**THE PROBLEM**
In the protobuf discussion, which format does joeld42 use for large sets of structured data?

That said, overall I agree with your overall sentiment, certainly do look at
JSON as well. Protobuf is overkill for a lot of things, and JSON keeps things
simpler.

------
joeld42
I've used this for some projects, with much success. In one case I used it as
a data interchange format between a C++ app an some Python utilities. It
worked very well for that and the generated API's were easy to work with,
albiet a bit bulky.

In another case, more of an experiment, I used them to serialize game data and
sent it using enet. This proved very flexible and easy to change/add things,
and the packets were extremely compact.

Pros:

* Read/Write access to data from C++ or Python

* Generated API's were easy to work with

* Very compact representation

* Ascii-dump version very useful for debugging

* More error checking than something like json (i.e. it tells you if you leave out a required field)

Cons:

* Adds some build steps, can be more of a headache to maintain (compared to json or something)

* API can't parse ascii version, bad for config data or other stuff that might want to be human readable (vs. xml or json)

* Generally requires copying your data into the protobuf struct, and then packing, rather than going straight from your "native" format into a packed buffer.

* Adds a bit more complexity

* Not as lightweight as json

For what you're doing, I would recommend them.

They're great for "structure" style data, a little weird for array-style. For
example, one of the things I was storing was a 4x4 matrix, and I resorted to
making a struct with 16 members such as m_00, m_01, etc.. which worked fine
and it stored it compactly but was a little weird. I don't think there's a way
to have a float[16] or something like that. I could be wrong, maybe there's a
better way to do this.

Generally, these days i use one of three formats. I am very happy to have
outgrown xml.

protobuf -- for hierarchical, nested data, if it needs to be compact and
accessed from different languages

JSON -- for quick and dirty stuff, when format needs to be flexible (or when i
need to use javascript)

GTO -- for large sets of structured data. (www.opengto.org)

------
MichaelGG
We were using .NET's WCF messaging system, but wanted a faster/smaller format.
<http://code.google.com/p/protobuf-net/> let us keep our code the same, while
using protobuf for the wire format. Worked quite well.

**GIVEN MATERIAL**

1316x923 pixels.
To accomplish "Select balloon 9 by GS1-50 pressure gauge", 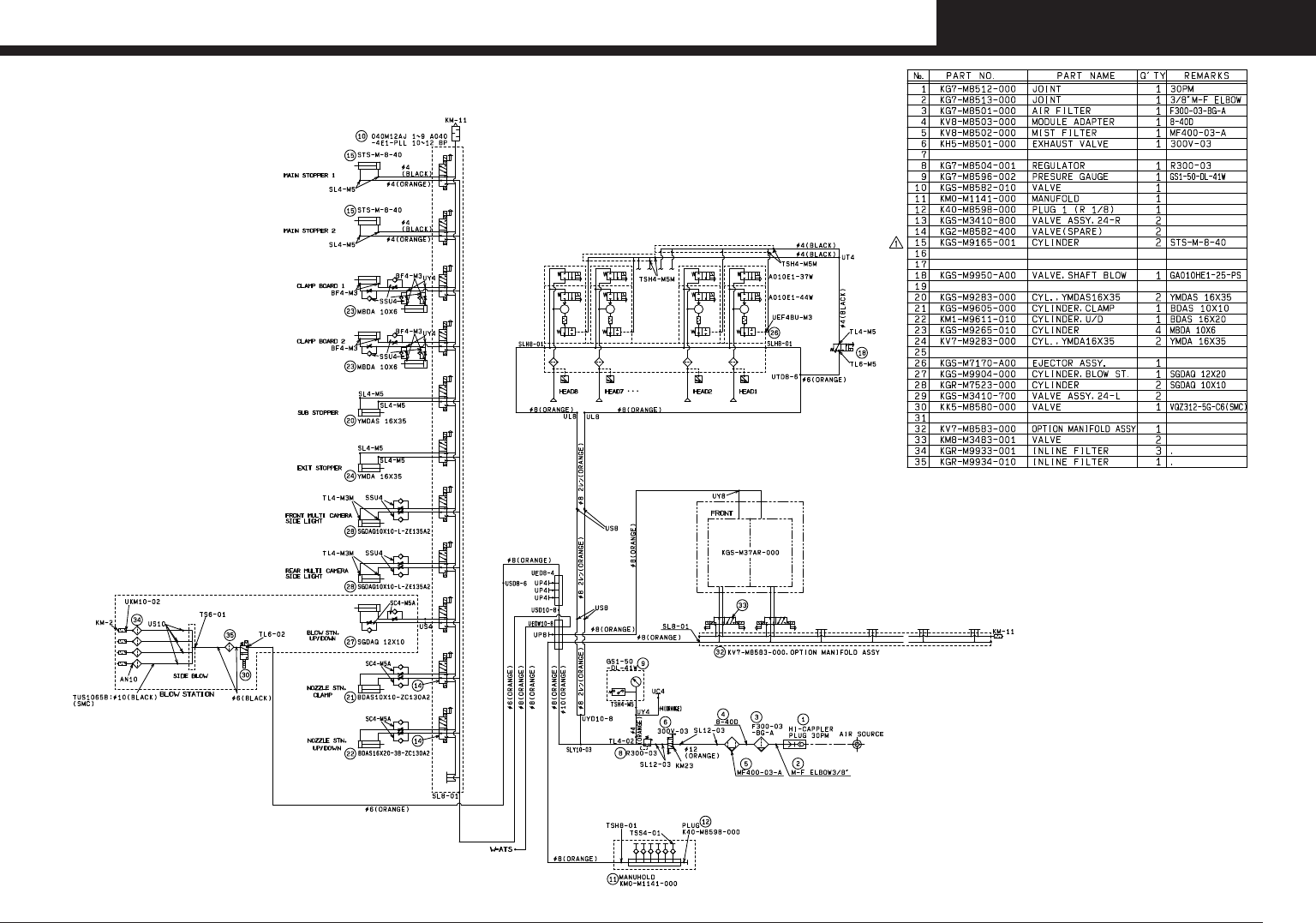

**WRITTEN SOLUTION**
GTO